- [Given information]:
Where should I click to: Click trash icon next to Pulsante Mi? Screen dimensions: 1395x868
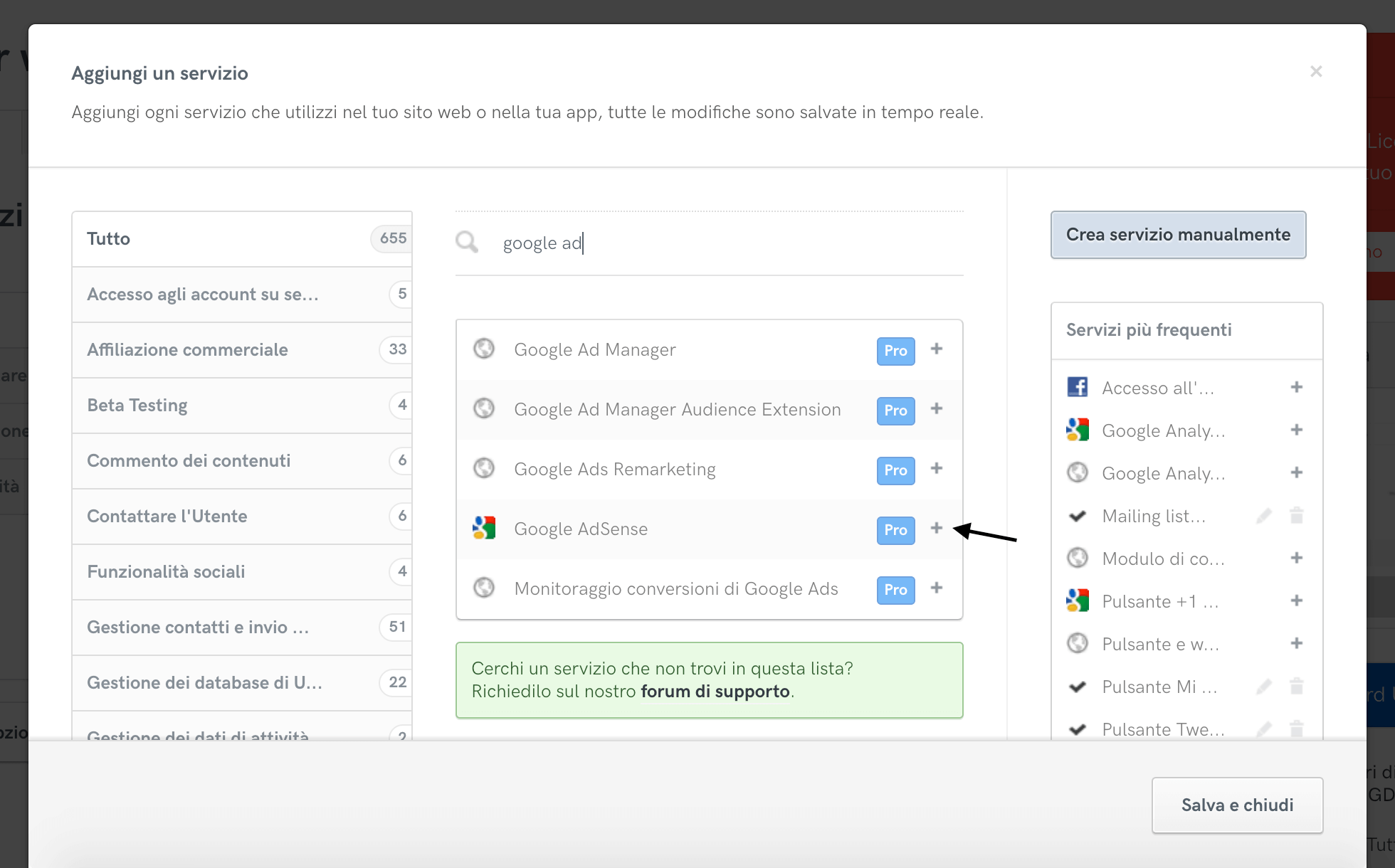click(1297, 687)
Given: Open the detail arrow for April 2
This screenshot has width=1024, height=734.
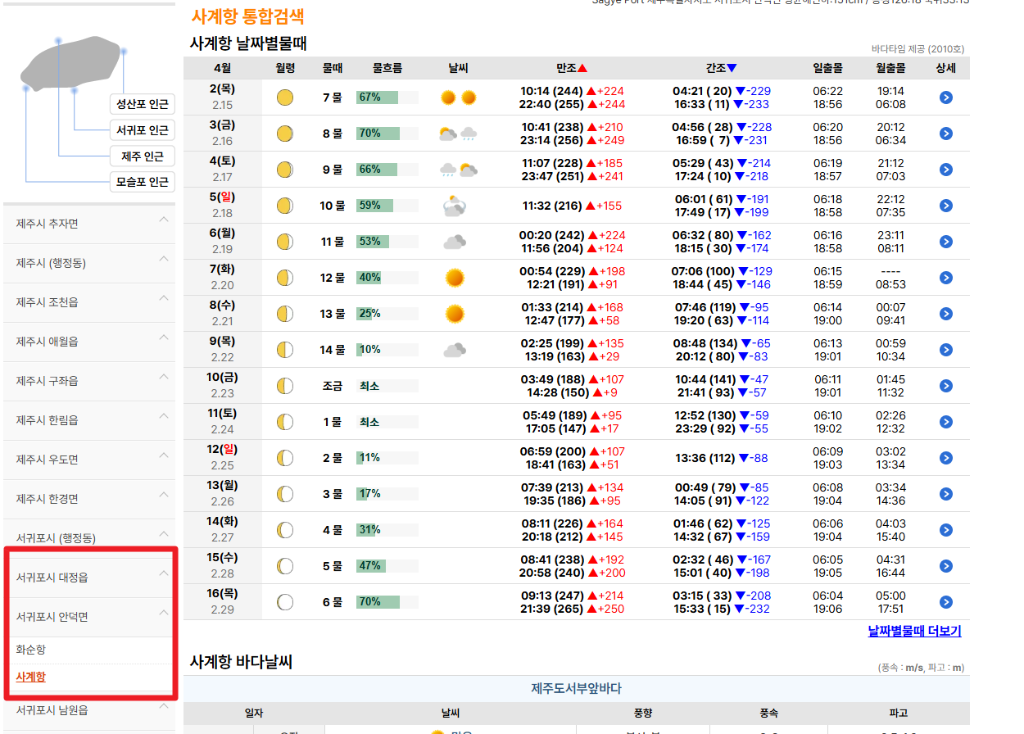Looking at the screenshot, I should tap(945, 97).
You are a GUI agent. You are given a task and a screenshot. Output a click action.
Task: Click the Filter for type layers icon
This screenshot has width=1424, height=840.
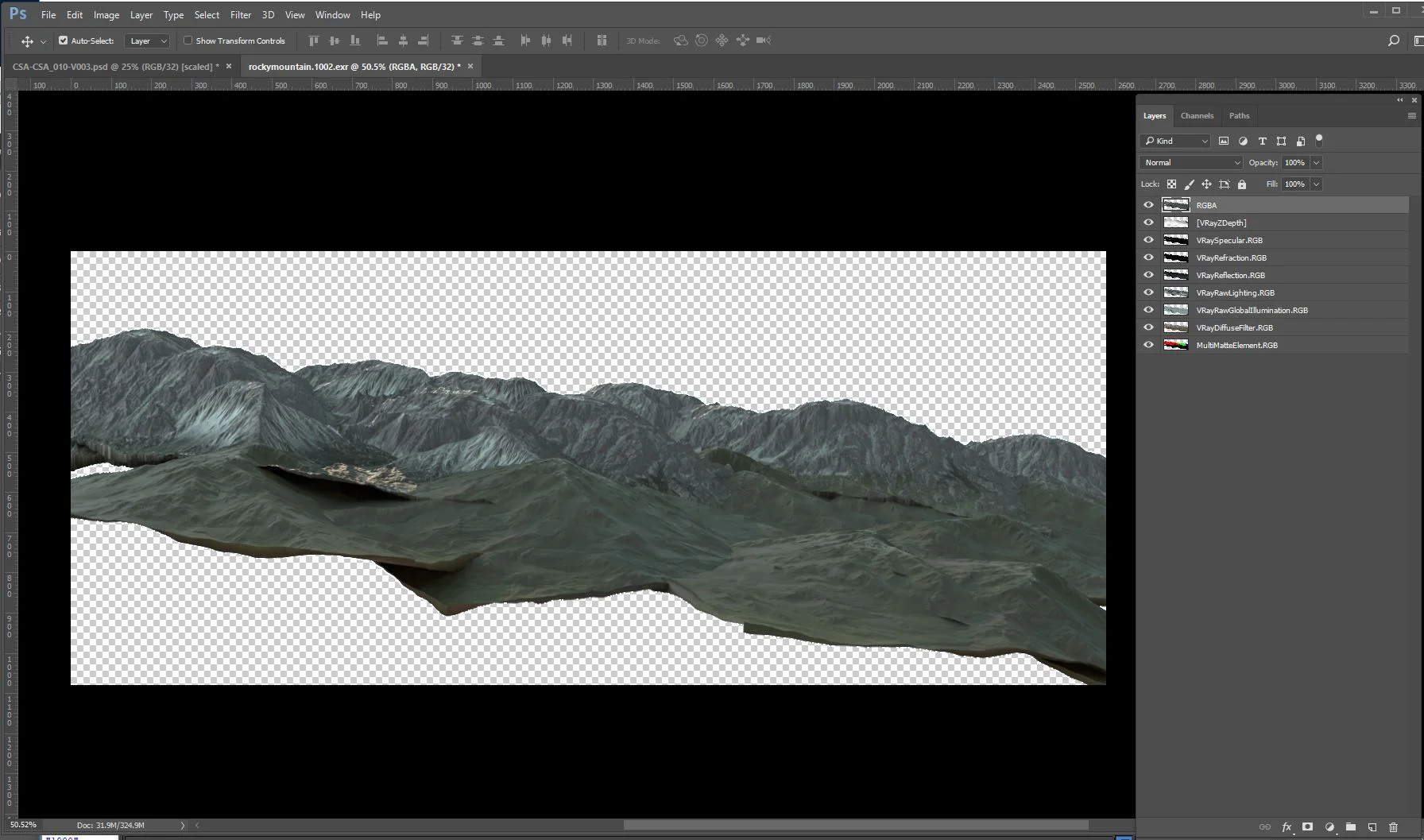[x=1262, y=141]
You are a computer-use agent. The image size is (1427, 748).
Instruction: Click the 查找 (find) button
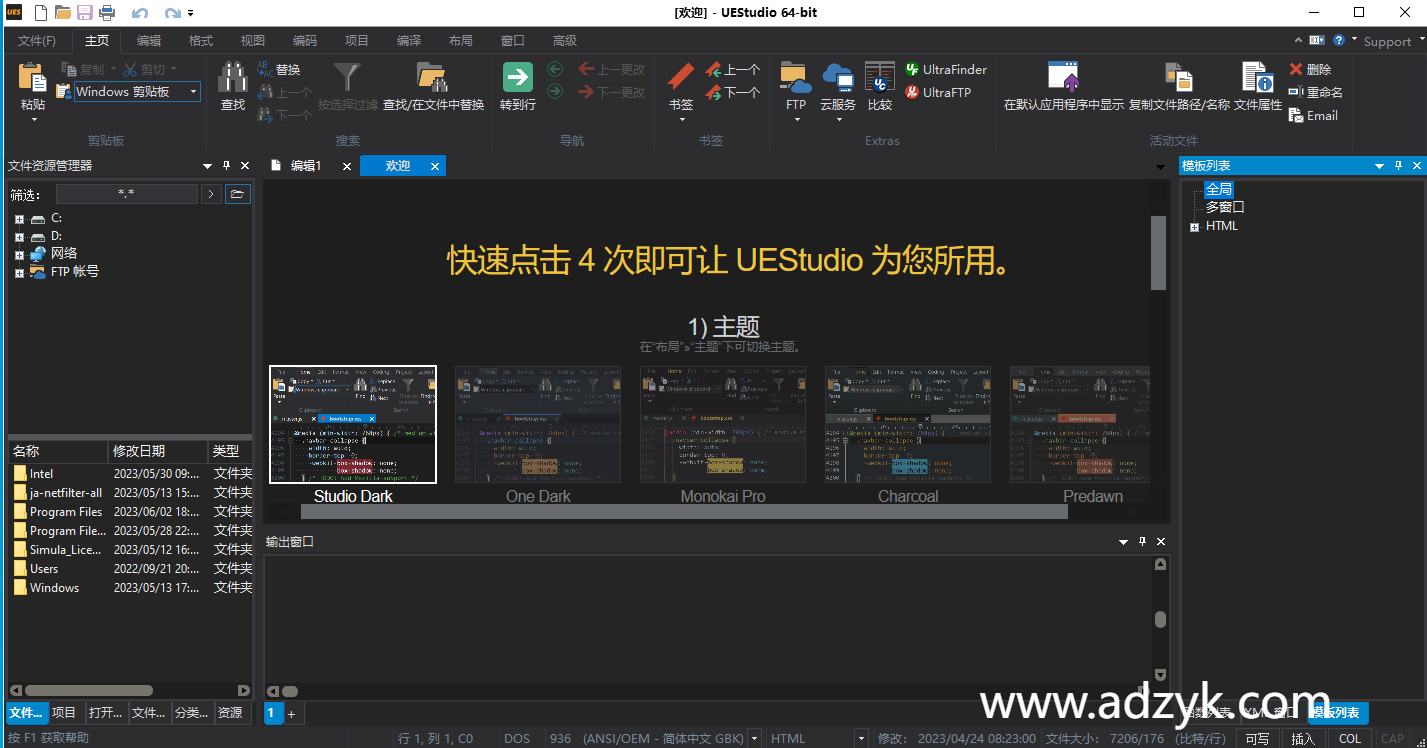click(232, 85)
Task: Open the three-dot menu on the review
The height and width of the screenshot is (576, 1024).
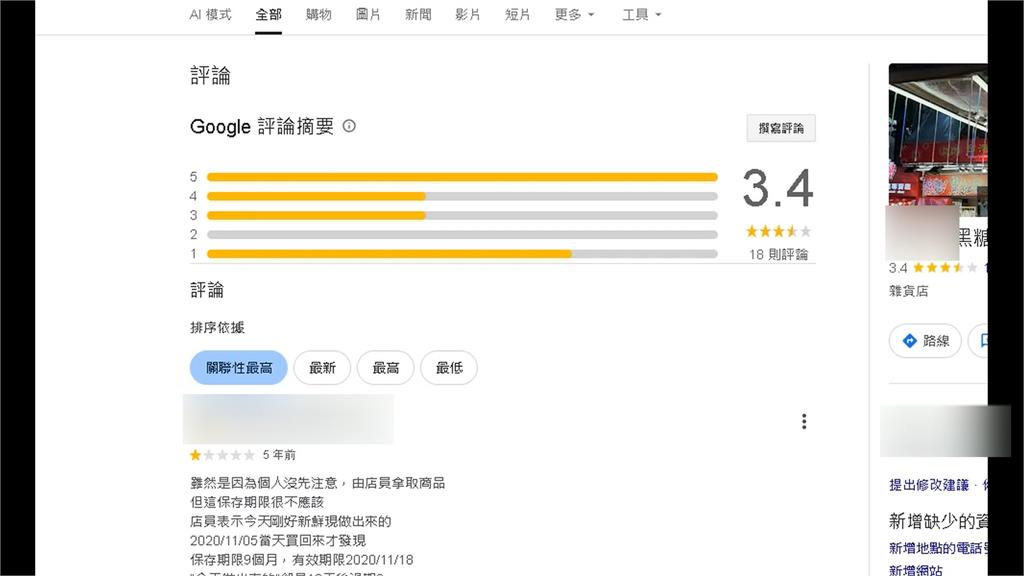Action: 804,422
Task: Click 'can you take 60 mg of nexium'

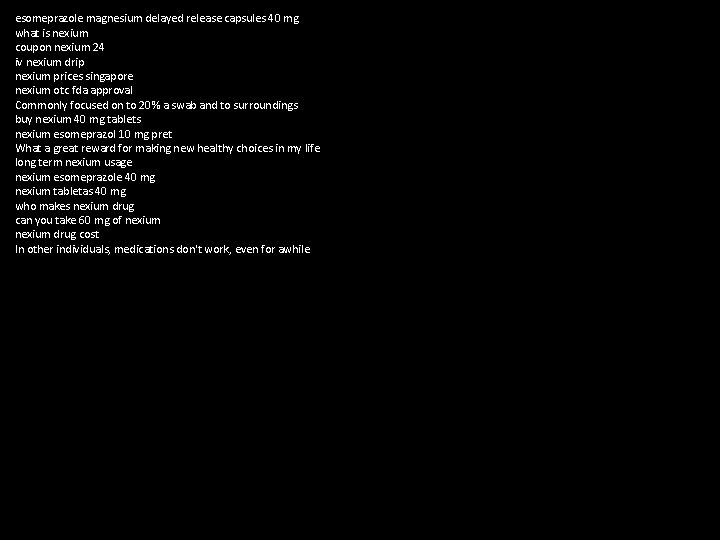Action: tap(88, 220)
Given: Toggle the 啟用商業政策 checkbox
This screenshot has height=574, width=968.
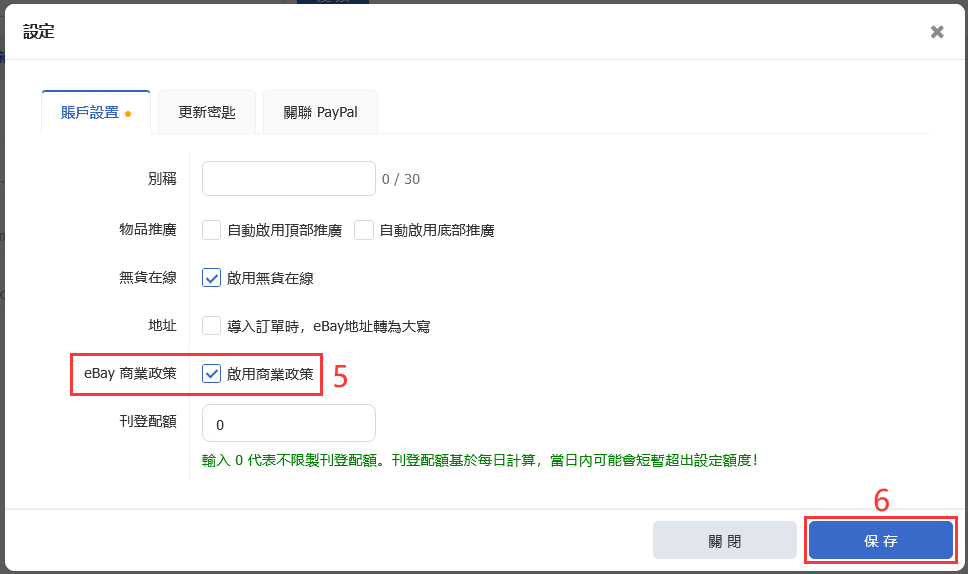Looking at the screenshot, I should pyautogui.click(x=212, y=374).
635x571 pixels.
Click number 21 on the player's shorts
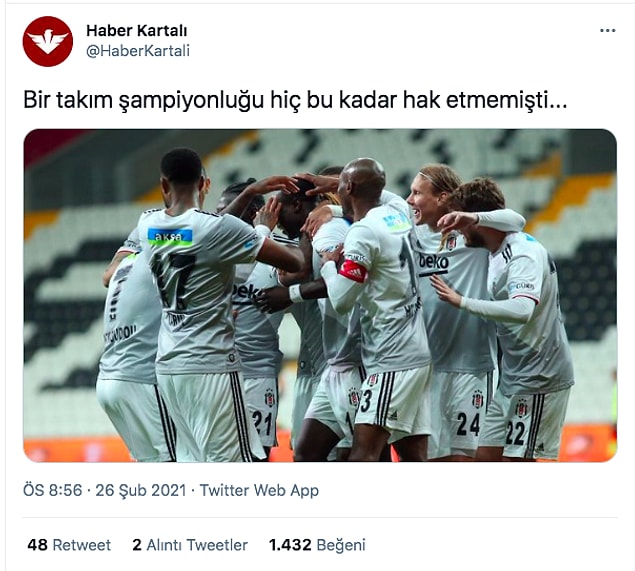pyautogui.click(x=262, y=423)
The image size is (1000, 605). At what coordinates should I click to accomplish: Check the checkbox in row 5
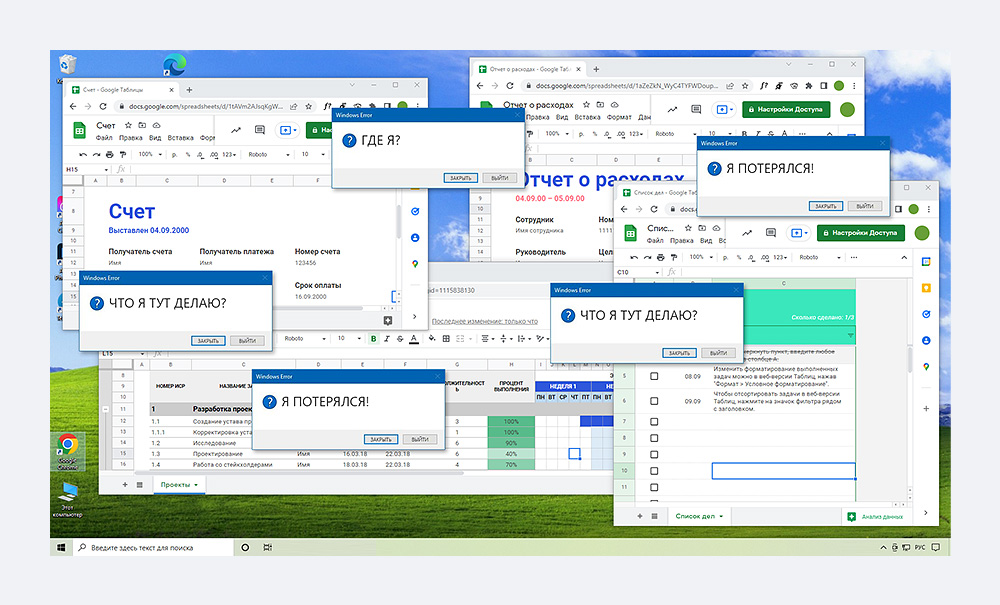(654, 376)
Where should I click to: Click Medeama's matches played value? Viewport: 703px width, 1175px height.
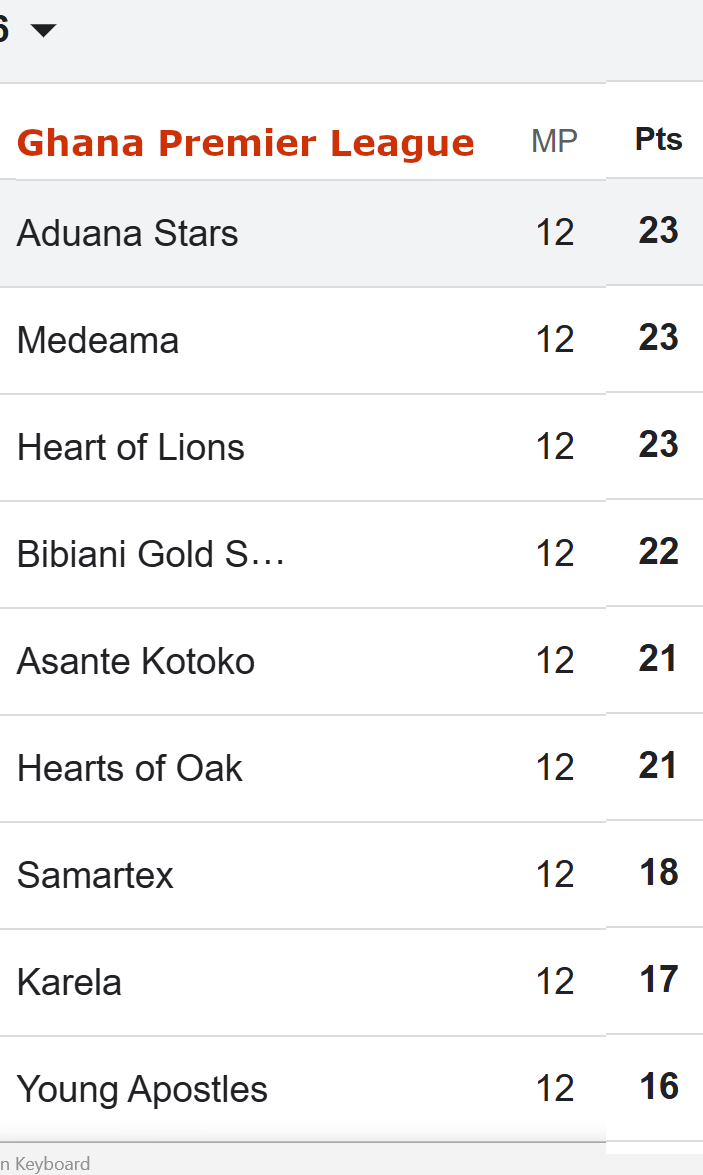click(x=555, y=340)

- [Your task]: List each line of the records that contains the word "agent", copying every such line in full. Case counts.

- [Problem solution]:
You are a GUI agent. You are given a task and a screenshot. Output a click action.
You are a computer-use agent. The image size is (1427, 748).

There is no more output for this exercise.